There is such a treasure in the angel’s words: “I see your poverty – yet I also see your wealth”. It is pure gift to be able to recognize our littleness is valuable. We are a treasure waiting to be discovered! It is in recognizing our frailty and our littleness that we can then find our true wealth. Both the challenge and the gift held out by this angel is that our potential for greatness is tremendous! May this be one of the treasures that we take away with us today! Recognizing these things makes it possible for greatness to emerge. I am taken back to my own Lenten and Easter ponderings and the title of an old book by Raoul Plus called “Dust, Remember Thou Art Splendour” … the dust of our Lenten ashes turns before our very eyes into Easter glory. We are part of the Paschal mystery … life meets death, death meets resurrection: our frailty fades into splendour. Embraced and cherished as part of the process that we are, these qualities become God’s greatest opportunity in our lives!
We are offered a gift, to take the time, to really wait upon and embrace this poverty and wealth that is “us” and to embrace it with love!
One of the gifts of waiting, of stopping, of dusting off the angel of Smyrna, and squeezing all the juice out of the challenge held out to us, is that we begin to reap the benefits of losing control! Where our poverty and our wealth touch each other, in those moments we experience something that is not in our control. How can losing control be a gift?!
I have often found myself in situations that were not working out the way that I had thought they would or planned that they would. Circumstances and/or people had entered into the equation and rendered everything impossible. At that point, it was easy for me to see that things were beyond my control. It sometimes takes a long time of dwelling in stress before giving in, however when finally able to give in it did release me, life all of a sudden became easier. There is cause to ponder “loss of control” – acceptance of our limitations. It can foster a sense of interdependence; it can begin to help us understand that we need each other more than we could even ask or imagine! Needing each other, needing to receive from each other, needing to recognize each others’ gifts, these are valuable components of our faith.
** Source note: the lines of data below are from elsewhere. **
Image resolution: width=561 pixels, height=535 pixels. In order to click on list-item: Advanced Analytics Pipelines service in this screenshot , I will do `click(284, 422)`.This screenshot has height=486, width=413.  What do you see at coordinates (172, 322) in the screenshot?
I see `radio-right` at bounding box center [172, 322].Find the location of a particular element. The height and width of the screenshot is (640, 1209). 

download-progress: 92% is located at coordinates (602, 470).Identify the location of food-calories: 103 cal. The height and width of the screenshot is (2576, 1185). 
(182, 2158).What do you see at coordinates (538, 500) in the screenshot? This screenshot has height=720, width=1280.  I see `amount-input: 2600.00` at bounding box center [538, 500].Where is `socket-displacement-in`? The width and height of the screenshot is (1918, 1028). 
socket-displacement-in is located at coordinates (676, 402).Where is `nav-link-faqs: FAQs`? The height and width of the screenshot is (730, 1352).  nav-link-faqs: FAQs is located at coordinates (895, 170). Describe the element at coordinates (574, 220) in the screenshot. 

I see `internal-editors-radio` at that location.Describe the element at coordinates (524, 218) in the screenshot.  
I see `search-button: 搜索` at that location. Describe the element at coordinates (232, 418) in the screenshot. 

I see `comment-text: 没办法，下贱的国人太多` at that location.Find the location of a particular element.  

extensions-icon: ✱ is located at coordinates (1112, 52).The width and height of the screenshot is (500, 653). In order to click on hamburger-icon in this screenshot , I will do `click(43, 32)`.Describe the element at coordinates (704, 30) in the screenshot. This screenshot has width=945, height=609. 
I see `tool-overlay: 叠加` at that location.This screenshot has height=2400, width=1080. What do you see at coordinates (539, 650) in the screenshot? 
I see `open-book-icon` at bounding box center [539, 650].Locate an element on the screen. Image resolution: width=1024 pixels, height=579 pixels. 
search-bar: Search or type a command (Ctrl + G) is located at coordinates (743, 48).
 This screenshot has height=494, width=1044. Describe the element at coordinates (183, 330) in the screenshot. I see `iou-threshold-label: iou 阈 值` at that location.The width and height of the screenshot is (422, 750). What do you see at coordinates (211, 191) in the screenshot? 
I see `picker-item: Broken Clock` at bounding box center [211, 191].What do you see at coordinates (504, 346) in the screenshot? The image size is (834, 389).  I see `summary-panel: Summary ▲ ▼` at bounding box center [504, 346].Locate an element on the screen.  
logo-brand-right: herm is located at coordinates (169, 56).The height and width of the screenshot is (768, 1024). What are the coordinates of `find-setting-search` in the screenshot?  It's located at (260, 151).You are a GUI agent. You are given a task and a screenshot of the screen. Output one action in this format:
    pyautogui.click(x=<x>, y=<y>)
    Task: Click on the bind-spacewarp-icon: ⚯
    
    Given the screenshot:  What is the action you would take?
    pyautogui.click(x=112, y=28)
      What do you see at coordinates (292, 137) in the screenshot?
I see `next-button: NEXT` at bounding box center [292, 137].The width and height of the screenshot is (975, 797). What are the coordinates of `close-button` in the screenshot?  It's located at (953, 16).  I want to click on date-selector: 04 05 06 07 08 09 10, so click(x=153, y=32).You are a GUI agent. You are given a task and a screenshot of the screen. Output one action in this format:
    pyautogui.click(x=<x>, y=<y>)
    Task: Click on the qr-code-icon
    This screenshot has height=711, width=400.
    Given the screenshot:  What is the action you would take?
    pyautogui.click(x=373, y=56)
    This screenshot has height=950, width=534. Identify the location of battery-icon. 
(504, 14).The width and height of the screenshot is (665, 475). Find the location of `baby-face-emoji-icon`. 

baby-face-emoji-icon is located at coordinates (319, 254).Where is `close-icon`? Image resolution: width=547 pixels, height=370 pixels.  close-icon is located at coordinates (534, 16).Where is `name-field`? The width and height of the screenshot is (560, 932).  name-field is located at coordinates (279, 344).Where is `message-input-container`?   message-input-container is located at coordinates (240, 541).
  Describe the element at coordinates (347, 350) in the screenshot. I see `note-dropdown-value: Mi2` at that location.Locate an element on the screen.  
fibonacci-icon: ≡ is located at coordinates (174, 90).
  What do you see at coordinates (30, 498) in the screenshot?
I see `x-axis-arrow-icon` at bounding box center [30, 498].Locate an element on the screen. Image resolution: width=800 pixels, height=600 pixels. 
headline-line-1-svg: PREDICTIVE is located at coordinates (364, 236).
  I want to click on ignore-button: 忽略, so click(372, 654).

When Jesus commissioned the twelve disciples, “He ordered them to take nothing for their journey except a staff; no bread, no bag, no money in their belts; but to wear sandals and not to put on two tunics.” (Mark 6: 8-9) In a sense they were to be poor, to come as they were open both to give and to be helped, so that others could make them rich by their kindness and hospitality.
This angel challenge – there is value in our incompleteness! Depending on each other can take us to new territory of caring and connection: a true gift. when our inner selves waken, stretch, stand up, move out, make choices … our fear of letting go, of change can become the hunger, thirst, and ecstasy of growing! It is as if God were saying to us “Come join me and from our togetherness there will come forth a new creation – the gift of the crown of life.”
In another sense this incompleteness can also help us to begin to see life as a mystery … not life as a challenge to conquer and solve, not a struggle to find answers and solutions … but an invitation to yield, to wait and to rest, to draw together and immerse ourselves in the mist of the awe-filled mystery of contradictions and paradoxes that is life. The angel’s words ring out “stay there believing” … and receive life, the crown of life, wholeness, and healing.